Королева громко засмеялась, отчего у нее всколыхнулся живот. И тут же она ощутила первые признаки беременности, на сей раз она была обязана ею своему красавцу, своему любимцу. Тем скорее должен исчезнуть король, к чему тратить слова. Пусть убирается прочь лживый убийца, что стоит позади письменного стола. Мне дела нет до их происков. Я опять жду моего красавца. Моего любимца навеки.

Посол, невозмутимо:

— Духовник Коттон чист сердцем. Этим он может усыпить тревогу короля, и тот упустит время.

Королева:

— Ах вы, слизняк! Поищите уверток поудачнее. Коттон так успел усыпить его, что старик сам уже не знает, на каком он свете. Скоро увидит, на каком. Теперь Мария Медичи сделала все, что могла, посол тоже. Дальше они не пошли. Королева вынуждена была присесть на корточки, колики потребовали на сей раз бурного выхода. Вонь, которая вдруг наполнила комнату, вызвала наконец наружу тошноту, томившую посла. Опершись на руки, он загрязнил китайский письменный стол, подарок генерала иезуитов. Оба идола одобрительно кивали. Всякий раз, как он давился и блевал, все колокольчики на пагоде серебристо звенели.

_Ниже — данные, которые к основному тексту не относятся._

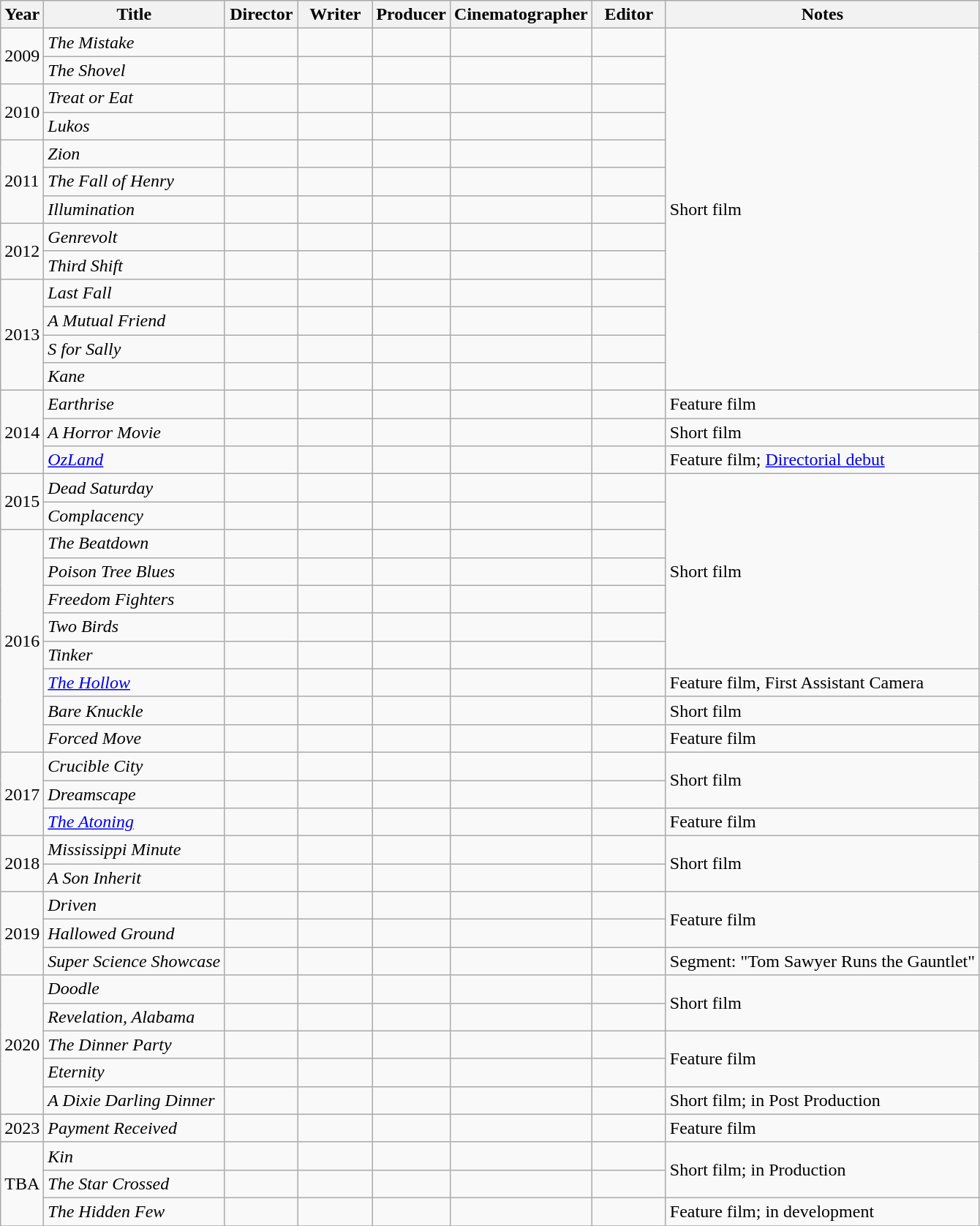
Year [22, 15]
A Dixie Darling Dinner [135, 1100]
Zion [135, 154]
Poison Tree Blues [135, 571]
OzLand [135, 460]
Writer [335, 15]
Short film; in Post Production [822, 1100]
Editor [629, 15]
The Atoning [135, 822]
The Hidden Few [135, 1211]
Hallowed Ground [135, 933]
The Shovel [135, 70]
2011 [22, 181]
Freedom Fighters [135, 599]
Complacency [135, 516]
The Dinner Party [135, 1044]
Illumination [135, 209]
Treat or Eat [135, 98]
Forced Move [135, 738]
The Mistake [135, 42]
The Star Crossed [135, 1183]
Feature film; in development [822, 1211]
Third Shift [135, 265]
Earthrise [135, 404]
Title [135, 15]
Lukos [135, 126]
Kane [135, 377]
2009 [22, 56]
A Son Inherit [135, 878]
2014 [22, 432]
Tinker [135, 655]
Two Birds [135, 627]
Short film; in Production [822, 1169]
Bare Knuckle [135, 710]
Eternity [135, 1072]
TBA [22, 1183]
Cinematographer [521, 15]
Payment Received [135, 1128]
Driven [135, 905]
The Fall of Henry [135, 181]
Super Science Showcase [135, 961]
Producer [411, 15]
2010 [22, 112]
The Beatdown [135, 543]
2017 [22, 794]
2015 [22, 502]
Mississippi Minute [135, 850]
2013 [22, 334]
A Mutual Friend [135, 320]
2019 [22, 933]
Crucible City [135, 766]
Last Fall [135, 293]
Notes [822, 15]
2012 [22, 251]
Revelation, Alabama [135, 1017]
2020 [22, 1044]
Genrevolt [135, 237]
Kin [135, 1156]
Feature film, First Assistant Camera [822, 682]
S for Sally [135, 349]
A Horror Movie [135, 432]
The Hollow [135, 682]
2018 [22, 864]
Feature film; Directorial debut [822, 460]
Director [262, 15]
Dreamscape [135, 794]
Segment: "Tom Sawyer Runs the Gauntlet" [822, 961]
2016 [22, 641]
Dead Saturday [135, 488]
2023 [22, 1128]
Doodle [135, 989]
Detect which cell encompasses the target text, then output its (x, y) center coordinate. 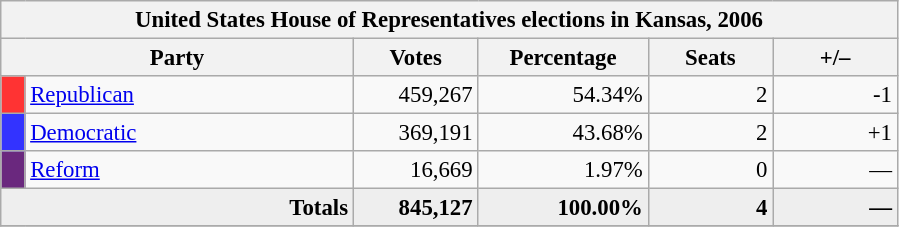
54.34% (563, 95)
Totals (178, 208)
845,127 (416, 208)
0 (710, 170)
-1 (836, 95)
459,267 (416, 95)
Percentage (563, 58)
Votes (416, 58)
369,191 (416, 133)
16,669 (416, 170)
1.97% (563, 170)
Party (178, 58)
4 (710, 208)
100.00% (563, 208)
Republican (189, 95)
+1 (836, 133)
Seats (710, 58)
43.68% (563, 133)
Democratic (189, 133)
United States House of Representatives elections in Kansas, 2006 (450, 20)
Reform (189, 170)
+/– (836, 58)
Search for the cell housing the specified text and yield its (X, Y) center coordinate. 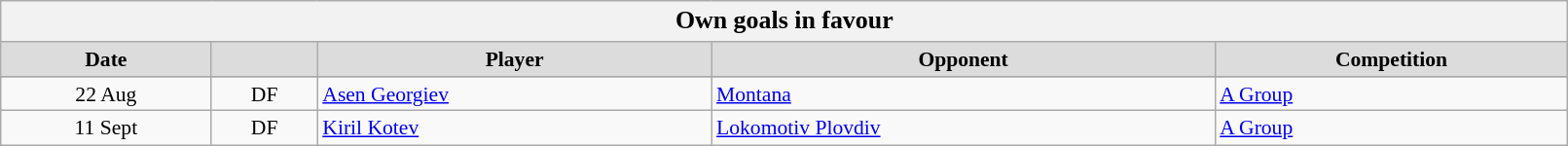
Montana (964, 94)
Lokomotiv Plovdiv (964, 128)
Opponent (964, 59)
Own goals in favour (784, 21)
Asen Georgiev (514, 94)
Competition (1392, 59)
Kiril Kotev (514, 128)
22 Aug (106, 94)
Player (514, 59)
11 Sept (106, 128)
Date (106, 59)
Find where the given text appears and provide that cell's center as [X, Y] coordinate. 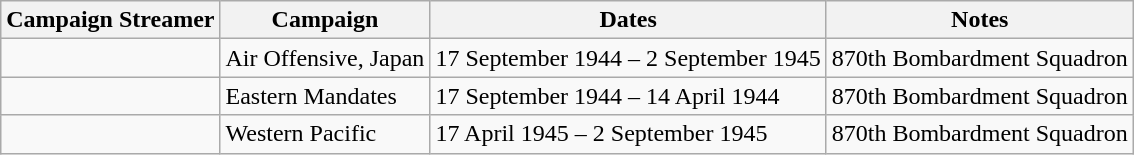
Dates [628, 20]
Western Pacific [325, 134]
Notes [980, 20]
Campaign Streamer [110, 20]
17 September 1944 – 2 September 1945 [628, 58]
Air Offensive, Japan [325, 58]
Eastern Mandates [325, 96]
17 April 1945 – 2 September 1945 [628, 134]
17 September 1944 – 14 April 1944 [628, 96]
Campaign [325, 20]
For the text-containing cell, return its midpoint in [X, Y] coordinate format. 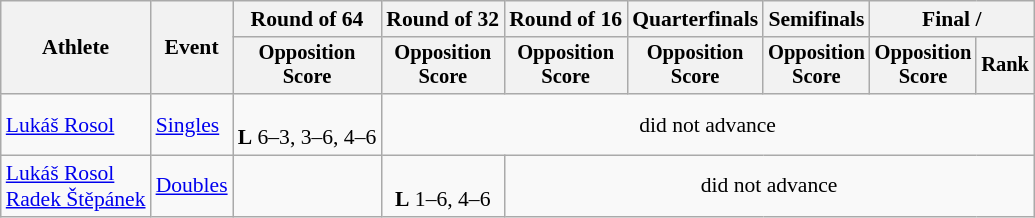
Round of 64 [308, 19]
Singles [192, 124]
L 6–3, 3–6, 4–6 [308, 124]
Round of 32 [442, 19]
Lukáš RosolRadek Štěpánek [76, 186]
Athlete [76, 48]
Semifinals [816, 19]
Round of 16 [566, 19]
Rank [1005, 66]
Lukáš Rosol [76, 124]
Doubles [192, 186]
L 1–6, 4–6 [442, 186]
Event [192, 48]
Final / [952, 19]
Quarterfinals [695, 19]
Identify which cell holds the provided text, then report its (X, Y) central coordinate. 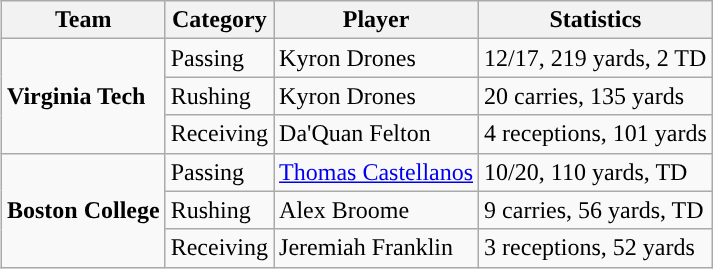
10/20, 110 yards, TD (596, 172)
Jeremiah Franklin (376, 248)
Thomas Castellanos (376, 172)
Category (219, 20)
Boston College (83, 210)
4 receptions, 101 yards (596, 134)
20 carries, 135 yards (596, 96)
Da'Quan Felton (376, 134)
3 receptions, 52 yards (596, 248)
Virginia Tech (83, 96)
12/17, 219 yards, 2 TD (596, 58)
Player (376, 20)
Statistics (596, 20)
Alex Broome (376, 210)
9 carries, 56 yards, TD (596, 210)
Team (83, 20)
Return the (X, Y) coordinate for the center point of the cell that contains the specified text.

Для чего было этим высоким особам надсаживать свои души и тела? Ведь чердак чистильщика серебра существует все равно, а его соломенный тюфяк тоже не пахнет розами. И тем не менее на нем сидят, поджав ноги, как добрые приятели, герцог д’Эпернон, губернатор, генерал-полковник от инфантерии, и бывший судейский писец, больной любострастной болезнью. Подагрик сказал сифилитику:

— Свою болезнь ты можешь передать другому, если укусишь его. Малый, которого мы ждем, не знает ни стыда, ни совести. Укуси его, как только он взбунтуется.

Судейский писец с трудом пролаял глухому прямо в ухо, некоторые звуки выпадали совсем.

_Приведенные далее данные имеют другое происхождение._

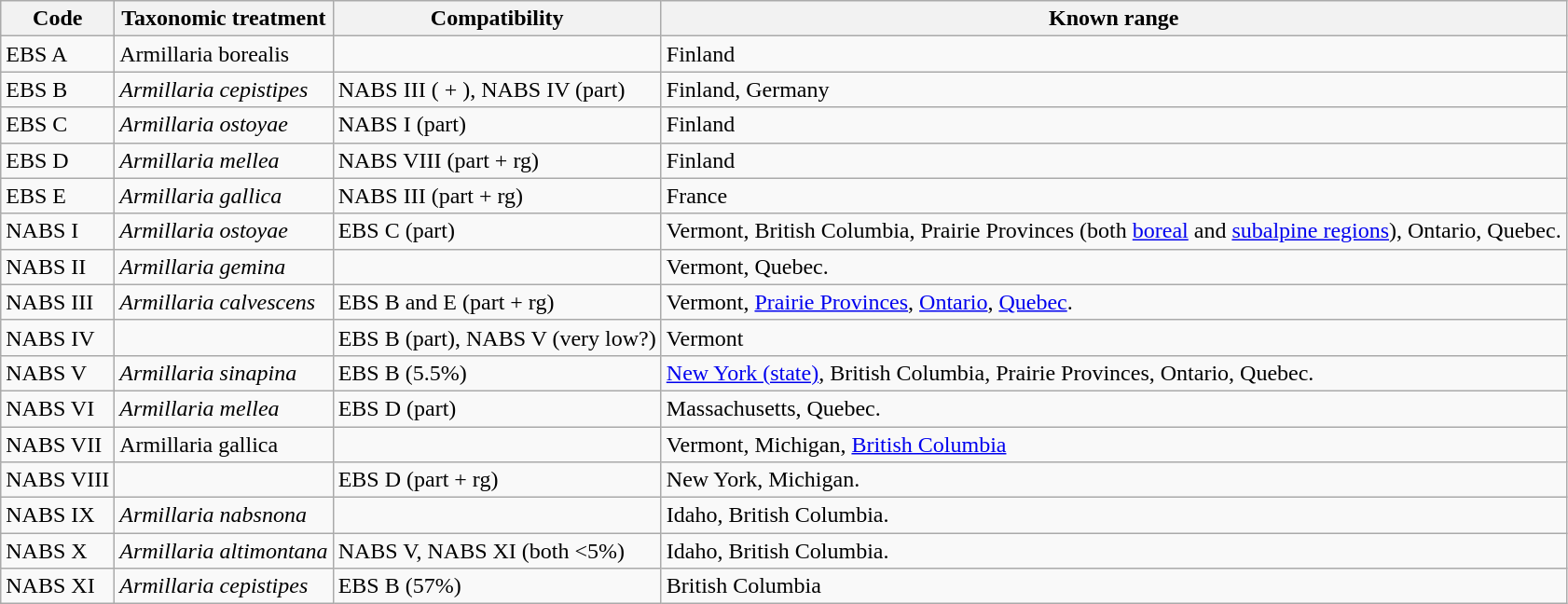
British Columbia (1113, 586)
EBS E (58, 196)
NABS XI (58, 586)
NABS V (58, 373)
Massachusetts, Quebec. (1113, 408)
NABS III (58, 302)
NABS II (58, 267)
EBS C (58, 125)
NABS VIII (part + rg) (497, 160)
Armillaria calvescens (224, 302)
Armillaria gemina (224, 267)
NABS I (58, 231)
Vermont, Quebec. (1113, 267)
EBS A (58, 54)
NABS X (58, 551)
Armillaria nabsnona (224, 516)
Armillaria altimontana (224, 551)
Vermont, Michigan, British Columbia (1113, 445)
Code (58, 19)
EBS B (57%) (497, 586)
Vermont, Prairie Provinces, Ontario, Quebec. (1113, 302)
EBS B (5.5%) (497, 373)
EBS B (part), NABS V (very low?) (497, 337)
EBS B and E (part + rg) (497, 302)
NABS VII (58, 445)
Finland, Germany (1113, 89)
New York, Michigan. (1113, 480)
NABS V, NABS XI (both <5%) (497, 551)
NABS I (part) (497, 125)
Armillaria sinapina (224, 373)
Compatibility (497, 19)
EBS D (part + rg) (497, 480)
NABS III ( + ), NABS IV (part) (497, 89)
EBS C (part) (497, 231)
NABS VI (58, 408)
New York (state), British Columbia, Prairie Provinces, Ontario, Quebec. (1113, 373)
NABS III (part + rg) (497, 196)
Vermont (1113, 337)
NABS VIII (58, 480)
NABS IX (58, 516)
EBS D (part) (497, 408)
NABS IV (58, 337)
EBS D (58, 160)
Vermont, British Columbia, Prairie Provinces (both boreal and subalpine regions), Ontario, Quebec. (1113, 231)
EBS B (58, 89)
France (1113, 196)
Armillaria borealis (224, 54)
Known range (1113, 19)
Taxonomic treatment (224, 19)
From the cell containing the given text, extract its center point as (X, Y) coordinate. 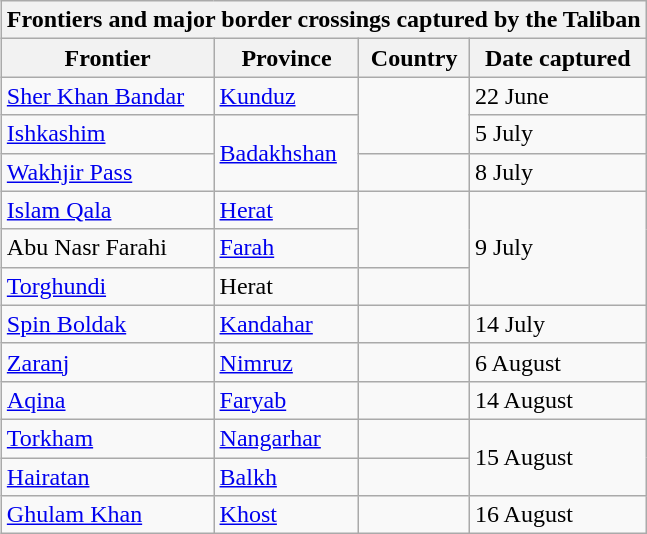
9 July (558, 248)
16 August (558, 515)
Badakhshan (286, 153)
Frontiers and major border crossings captured by the Taliban (324, 20)
5 July (558, 134)
22 June (558, 96)
Kunduz (286, 96)
8 July (558, 172)
14 August (558, 400)
Spin Boldak (108, 324)
Torghundi (108, 286)
Zaranj (108, 362)
14 July (558, 324)
Kandahar (286, 324)
Khost (286, 515)
Hairatan (108, 477)
Wakhjir Pass (108, 172)
Faryab (286, 400)
Torkham (108, 438)
Date captured (558, 58)
Islam Qala (108, 210)
Province (286, 58)
Frontier (108, 58)
Sher Khan Bandar (108, 96)
Country (414, 58)
Ishkashim (108, 134)
Balkh (286, 477)
6 August (558, 362)
Aqina (108, 400)
Abu Nasr Farahi (108, 248)
Nimruz (286, 362)
Ghulam Khan (108, 515)
Farah (286, 248)
Nangarhar (286, 438)
15 August (558, 457)
Determine the [x, y] coordinate at the center of the cell enclosing the given text.  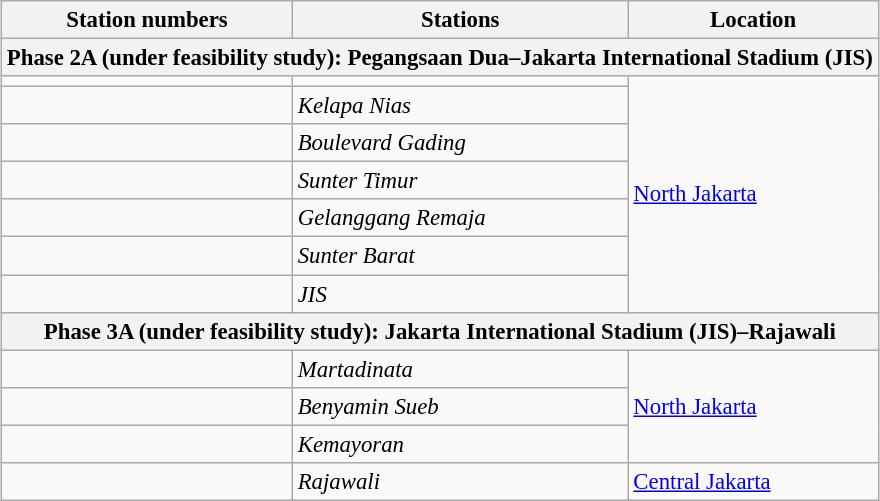
Location [753, 20]
Kelapa Nias [460, 106]
Kemayoran [460, 444]
Stations [460, 20]
Martadinata [460, 369]
Gelanggang Remaja [460, 219]
Central Jakarta [753, 482]
Sunter Barat [460, 256]
Station numbers [148, 20]
Rajawali [460, 482]
Phase 2A (under feasibility study): Pegangsaan Dua–Jakarta International Stadium (JIS) [440, 58]
JIS [460, 294]
Sunter Timur [460, 181]
Phase 3A (under feasibility study): Jakarta International Stadium (JIS)–Rajawali [440, 331]
Benyamin Sueb [460, 406]
Boulevard Gading [460, 143]
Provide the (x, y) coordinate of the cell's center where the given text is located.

— Он все сделает за деньги. Он, как и я, из судейских и не добронравней меня, служит нашим и вашим, ворует у сторон суммы, которыми должен подмазывать мне подобных. Дважды он уже отсидел, раз за убийство, которое совершил другой, а второй — по заслугам, за долги.

Герцог сказал, что бессовестный прохвост получил указание свыше. Тот, кто в огне очага видит, как виноградная лоза превращается в трубу архангела и, сам трубит в нее, пока оттуда потоком не польются святые дары, — такого сорта дурак может быть и полезен, но чаще всего он становится опасным.

— Такие бывают в союзе с дьяволом, сами того не подозревая. Кусай, говорю я.

— Высокочтимый господин, — отвечал сифилитик. — Видно, что вы плохо знаете судейских. Для дьявола их крючкотворство слишком замысловато, он с ними не связывается. А наш приятель, кроме того, изучал богословие. Когда я искал для вас подходящего человека, я нашел его у госпожи Эскоман, жрицы Венеры, ныне в большом упадке. Она отдает комнаты внаем. Там-то сидел наш приятель за трактатами иезуитов. Прежде всего я купил для него все, что только сочинили святые отцы об убийстве королей. Его как раз на это очень тянуло, только денег у него не было. Кстати, позволю себе напомнить господину герцогу, что мне до сих пор не выплачены расходы, издержки и вознаграждение.

— Что? Как? — спросил д’Эпернон. Так как один из них был глух, а другому не повиновалась поврежденная глотка, то по этому пункту они не могли столковаться. В конце концов судейский писец все-таки выдавил из себя:

— Высокочтимому господину не следовало бы допускать, чтобы связь отбросов человечества с его сиятельством была разглашена и доведена до сведения суда.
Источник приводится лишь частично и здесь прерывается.